The mechanistic link between mitochondrial metabolism and inward rectifier K + channel activity was investigated by studying the effects of a mitochondrial inhibitor, carbonyl cyanide p‐trifluoromethoxyphenylhydrazone (FCCP) on inward rectifiers of the K ir 2 subfamily expressed in Xenopus oocytes, using two‐electrode voltage‐clamp, patch‐clamp, and intracellular pH recording. FCCP inhibited K ir 2.2 and K ir 2.3 currents and decreased intracellular pH, but the pH change was too small to account for the inhibitory effect by itself.

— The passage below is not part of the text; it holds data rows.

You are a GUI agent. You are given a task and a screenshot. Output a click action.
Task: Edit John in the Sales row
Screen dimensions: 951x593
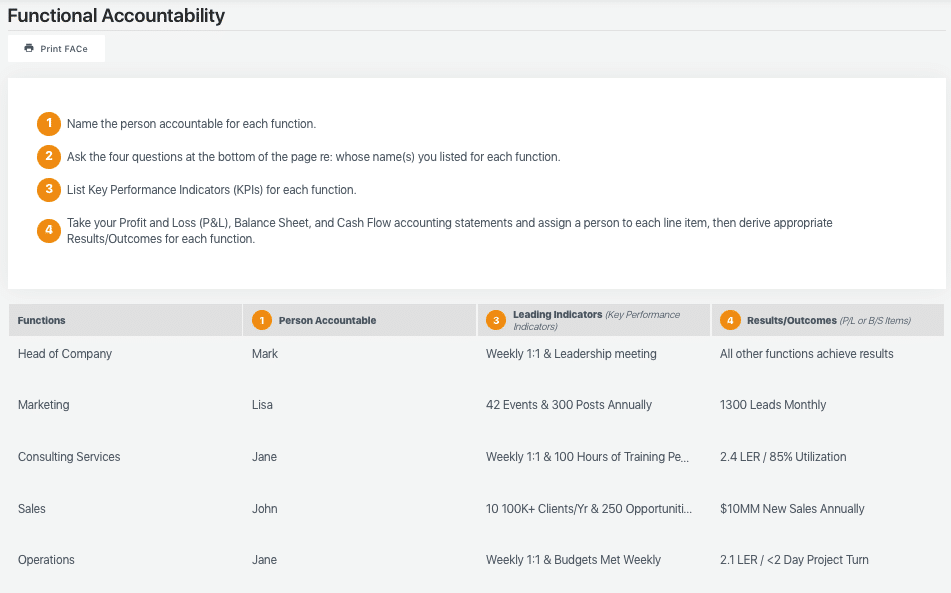265,509
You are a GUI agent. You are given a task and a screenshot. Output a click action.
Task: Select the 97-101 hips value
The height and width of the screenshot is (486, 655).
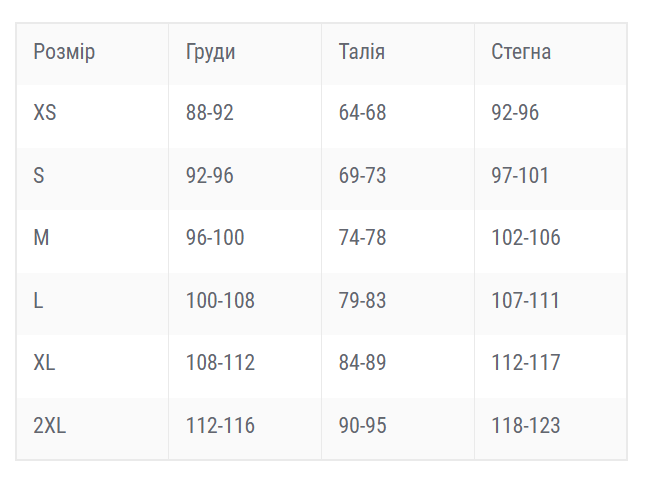pyautogui.click(x=520, y=175)
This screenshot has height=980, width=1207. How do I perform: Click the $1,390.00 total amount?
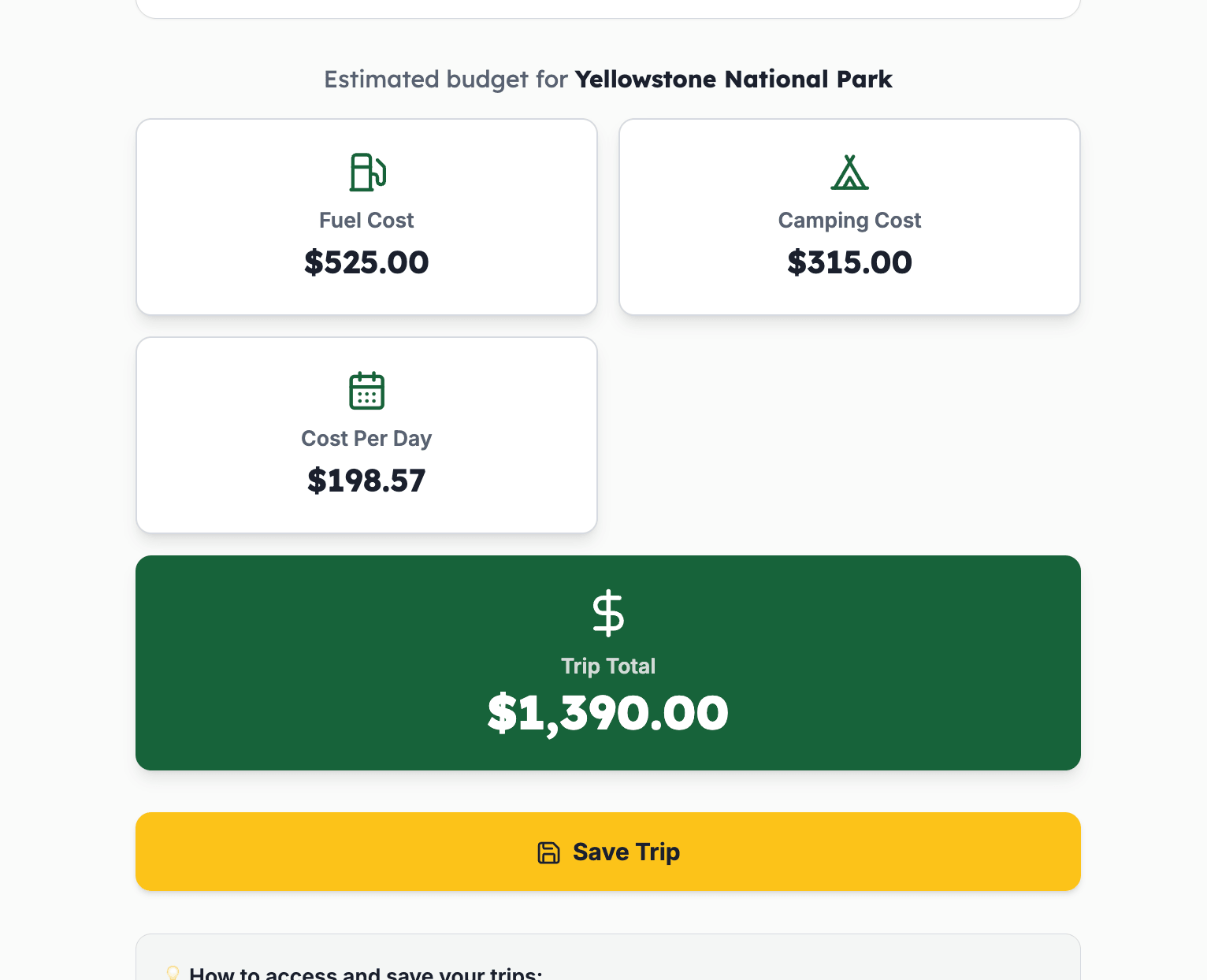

However, pre‐incubation of oocytes with imidazole prevented both the pH decrease and the inhibition of K ir 2.2 and K ir 2.3 currents by FCCP. The pH dependence of K ir 2.2 was shifted to higher pH in membrane patches from FCCP‐treated oocytes compared to control oocytes. Therefore, the inhibition of K ir 2.2 by FCCP may involve a combination of intracellular acidification and a shift in the intracellular pH dependence of these channels. To investigate the sensitivity of heteromeric channels to FCCP, we studied its effect on currents expressed by heteromeric tandem dimer constructs. While K ir 2.1 homomeric channels were insensitive to FCCP, both K ir 2.1‐K ir 2.2 and K ir 2.1‐K ir 2.3 heterotetrameric channels were inhibited. These data support the notion that mitochondrial dysfunction causes inhibition of heteromeric inward rectifier K + channels. The reduction of inward rectifier K + channel activity observed in heart failure and ischemia may result from the mitochondrial dysfunction that occurs in these conditions. © 2005 Wiley‐Liss, Inc.